WHAT THE TASK REQUIRES: Reproduce the passage of the NLTK text-preprocessing notebook between "nlp_TP1.ipynb" and "#nltk.download('wordnet')", inclusive, with no alterations.

In [3]:
#! pip install nltk

In [4]:
#! pip show nltk

In [5]:
ls

nlp_TP1.ipynb


Import Libraries

In [6]:
import pandas as pd
import nltk
import re   # Regular expression
#nltk.download('punkt')  # Used for tokenisation
#nltk.download('wordnet')
#nltk.download('omw-1.4')
#nltk.download('stopwords')

from nltk.corpus import stopwords   # used for stop words
from nltk.stem.porter import PorterStemmer  # Used for stemming
from nltk.stem.wordnet import WordNetLemmatizer # Used for Lemmatization 
from nltk.tokenize import sent_tokenize, word_tokenize 


Input text

In [7]:
text="Natural Language Processing is an exciting area. Huge budget have been allocated for this." 

Tokenisation

In [8]:
# Sentence tokenize
print(sent_tokenize(text))
# Word tokenize
print(word_tokenize(text))

['Natural Language Processing is an exciting area.', 'Huge budget have been allocated for this.']
['Natural', 'Language', 'Processing', 'is', 'an', 'exciting', 'area', '.', 'Huge', 'budget', 'have', 'been', 'allocated', 'for', 'this', '.']


Lower case convertion

In [9]:
text = re.sub(r"[^a-zA-Z0-9]"," ",text.lower()) 
words = text.split() 
print(words) 


['natural', 'language', 'processing', 'is', 'an', 'exciting', 'area', 'huge', 'budget', 'have', 'been', 'allocated', 'for', 'this']


Stop words removal

In [10]:
print(stopwords.words("english"))

DATASET ROWS:
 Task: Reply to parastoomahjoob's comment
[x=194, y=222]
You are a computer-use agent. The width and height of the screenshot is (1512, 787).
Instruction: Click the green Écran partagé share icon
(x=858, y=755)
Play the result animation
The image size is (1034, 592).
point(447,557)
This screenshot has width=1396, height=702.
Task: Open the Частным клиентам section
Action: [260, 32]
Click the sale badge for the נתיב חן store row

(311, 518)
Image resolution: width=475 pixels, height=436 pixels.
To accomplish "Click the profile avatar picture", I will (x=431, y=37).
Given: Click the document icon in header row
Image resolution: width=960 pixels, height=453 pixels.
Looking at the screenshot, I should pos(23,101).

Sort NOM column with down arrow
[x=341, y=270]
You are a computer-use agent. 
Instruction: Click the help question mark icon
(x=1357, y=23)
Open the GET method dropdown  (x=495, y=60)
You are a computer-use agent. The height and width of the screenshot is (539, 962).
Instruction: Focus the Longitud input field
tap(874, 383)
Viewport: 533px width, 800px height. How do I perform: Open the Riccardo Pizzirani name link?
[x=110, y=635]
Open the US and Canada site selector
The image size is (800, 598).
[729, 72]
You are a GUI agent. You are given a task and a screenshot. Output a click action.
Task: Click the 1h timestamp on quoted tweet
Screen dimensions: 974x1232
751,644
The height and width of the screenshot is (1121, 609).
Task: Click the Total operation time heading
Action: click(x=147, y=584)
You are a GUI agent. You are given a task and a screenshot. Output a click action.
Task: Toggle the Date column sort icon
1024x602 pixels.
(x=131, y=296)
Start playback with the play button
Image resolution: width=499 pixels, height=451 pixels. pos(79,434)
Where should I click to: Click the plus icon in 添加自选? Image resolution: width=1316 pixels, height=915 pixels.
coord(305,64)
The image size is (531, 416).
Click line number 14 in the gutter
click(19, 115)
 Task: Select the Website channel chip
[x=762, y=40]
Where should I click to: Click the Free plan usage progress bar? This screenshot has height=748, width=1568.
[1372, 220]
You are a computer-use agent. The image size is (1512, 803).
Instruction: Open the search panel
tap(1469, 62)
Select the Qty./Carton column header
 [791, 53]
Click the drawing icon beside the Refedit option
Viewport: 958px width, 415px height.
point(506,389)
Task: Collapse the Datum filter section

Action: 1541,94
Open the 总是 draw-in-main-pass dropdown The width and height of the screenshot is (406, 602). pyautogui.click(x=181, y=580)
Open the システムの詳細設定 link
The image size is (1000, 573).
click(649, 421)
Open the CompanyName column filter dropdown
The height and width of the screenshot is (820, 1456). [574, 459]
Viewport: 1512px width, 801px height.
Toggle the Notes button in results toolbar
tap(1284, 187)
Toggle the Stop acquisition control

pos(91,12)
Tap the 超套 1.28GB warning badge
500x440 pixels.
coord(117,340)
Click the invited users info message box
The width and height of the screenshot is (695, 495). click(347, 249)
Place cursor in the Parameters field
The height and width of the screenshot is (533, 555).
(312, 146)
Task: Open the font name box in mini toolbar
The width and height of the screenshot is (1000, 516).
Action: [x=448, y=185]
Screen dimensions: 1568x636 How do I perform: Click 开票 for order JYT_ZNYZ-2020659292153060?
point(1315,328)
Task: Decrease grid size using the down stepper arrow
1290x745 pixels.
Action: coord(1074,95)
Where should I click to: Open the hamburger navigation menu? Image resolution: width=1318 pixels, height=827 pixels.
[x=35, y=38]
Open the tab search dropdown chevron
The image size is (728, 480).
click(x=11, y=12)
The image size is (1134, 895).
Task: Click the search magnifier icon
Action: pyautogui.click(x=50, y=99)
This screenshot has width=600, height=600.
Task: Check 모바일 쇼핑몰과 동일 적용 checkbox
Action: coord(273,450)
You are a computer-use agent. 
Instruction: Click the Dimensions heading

RESULT OF THE EXERCISE:
nlp_TP1.ipynb


Import Libraries

In [6]:
import pandas as pd
import nltk
import re   # Regular expression
#nltk.download('punkt')  # Used for tokenisation
#nltk.download('wordnet')